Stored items
◆ ◆ ◆ ◆ ◆ ◆ ◆
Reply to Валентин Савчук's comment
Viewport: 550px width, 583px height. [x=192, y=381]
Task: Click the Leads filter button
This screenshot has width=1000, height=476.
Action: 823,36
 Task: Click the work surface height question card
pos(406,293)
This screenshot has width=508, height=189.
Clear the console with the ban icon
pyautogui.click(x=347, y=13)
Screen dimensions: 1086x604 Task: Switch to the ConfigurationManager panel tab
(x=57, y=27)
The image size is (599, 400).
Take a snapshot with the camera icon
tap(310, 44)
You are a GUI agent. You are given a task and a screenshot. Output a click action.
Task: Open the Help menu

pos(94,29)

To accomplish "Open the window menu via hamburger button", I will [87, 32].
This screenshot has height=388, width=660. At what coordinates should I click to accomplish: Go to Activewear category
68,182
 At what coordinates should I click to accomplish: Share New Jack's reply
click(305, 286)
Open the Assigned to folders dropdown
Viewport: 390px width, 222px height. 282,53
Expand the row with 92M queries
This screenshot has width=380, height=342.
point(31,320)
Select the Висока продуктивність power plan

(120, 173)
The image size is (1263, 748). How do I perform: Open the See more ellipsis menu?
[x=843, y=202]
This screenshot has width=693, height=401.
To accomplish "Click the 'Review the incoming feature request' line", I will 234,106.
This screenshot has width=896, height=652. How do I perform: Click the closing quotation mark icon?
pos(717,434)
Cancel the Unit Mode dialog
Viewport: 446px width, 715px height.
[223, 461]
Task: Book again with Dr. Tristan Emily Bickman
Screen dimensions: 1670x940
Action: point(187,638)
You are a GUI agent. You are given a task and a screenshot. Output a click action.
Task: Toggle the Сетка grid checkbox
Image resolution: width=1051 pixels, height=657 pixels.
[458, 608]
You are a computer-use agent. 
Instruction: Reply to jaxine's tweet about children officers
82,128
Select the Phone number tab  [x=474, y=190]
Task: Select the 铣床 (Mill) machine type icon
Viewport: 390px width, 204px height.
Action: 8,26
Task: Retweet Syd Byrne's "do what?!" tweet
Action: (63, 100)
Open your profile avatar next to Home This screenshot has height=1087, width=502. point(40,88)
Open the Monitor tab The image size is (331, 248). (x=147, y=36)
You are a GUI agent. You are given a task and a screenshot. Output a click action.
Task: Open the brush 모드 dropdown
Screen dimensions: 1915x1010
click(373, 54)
◆ ◆ ◆ ◆ ◆ ◆ ◆
Each entry above must be repeated exactly, with nothing dropped.

Reply to Валентин Савчук's comment
Viewport: 550px width, 583px height. [x=192, y=381]
Task: Click the Leads filter button
This screenshot has width=1000, height=476.
Action: 823,36
 Task: Click the work surface height question card
pos(406,293)
This screenshot has width=508, height=189.
Clear the console with the ban icon
pyautogui.click(x=347, y=13)
Screen dimensions: 1086x604 Task: Switch to the ConfigurationManager panel tab
(x=57, y=27)
The image size is (599, 400).
Take a snapshot with the camera icon
tap(310, 44)
You are a GUI agent. You are given a task and a screenshot. Output a click action.
Task: Open the Help menu

pos(94,29)

To accomplish "Open the window menu via hamburger button", I will [87, 32].
This screenshot has height=388, width=660. At what coordinates should I click to accomplish: Go to Activewear category
68,182
 At what coordinates should I click to accomplish: Share New Jack's reply
click(305, 286)
Open the Assigned to folders dropdown
Viewport: 390px width, 222px height. 282,53
Expand the row with 92M queries
This screenshot has width=380, height=342.
point(31,320)
Select the Висока продуктивність power plan

(120, 173)
The image size is (1263, 748). How do I perform: Open the See more ellipsis menu?
[x=843, y=202]
This screenshot has width=693, height=401.
To accomplish "Click the 'Review the incoming feature request' line", I will 234,106.
This screenshot has width=896, height=652. How do I perform: Click the closing quotation mark icon?
pos(717,434)
Cancel the Unit Mode dialog
Viewport: 446px width, 715px height.
[223, 461]
Task: Book again with Dr. Tristan Emily Bickman
Screen dimensions: 1670x940
Action: point(187,638)
You are a GUI agent. You are given a task and a screenshot. Output a click action.
Task: Toggle the Сетка grid checkbox
Image resolution: width=1051 pixels, height=657 pixels.
[458, 608]
You are a computer-use agent. 
Instruction: Reply to jaxine's tweet about children officers
82,128
Select the Phone number tab  [x=474, y=190]
Task: Select the 铣床 (Mill) machine type icon
Viewport: 390px width, 204px height.
Action: 8,26
Task: Retweet Syd Byrne's "do what?!" tweet
Action: (63, 100)
Open your profile avatar next to Home This screenshot has height=1087, width=502. point(40,88)
Open the Monitor tab The image size is (331, 248). (x=147, y=36)
You are a GUI agent. You are given a task and a screenshot. Output a click action.
Task: Open the brush 모드 dropdown
Screen dimensions: 1915x1010
click(373, 54)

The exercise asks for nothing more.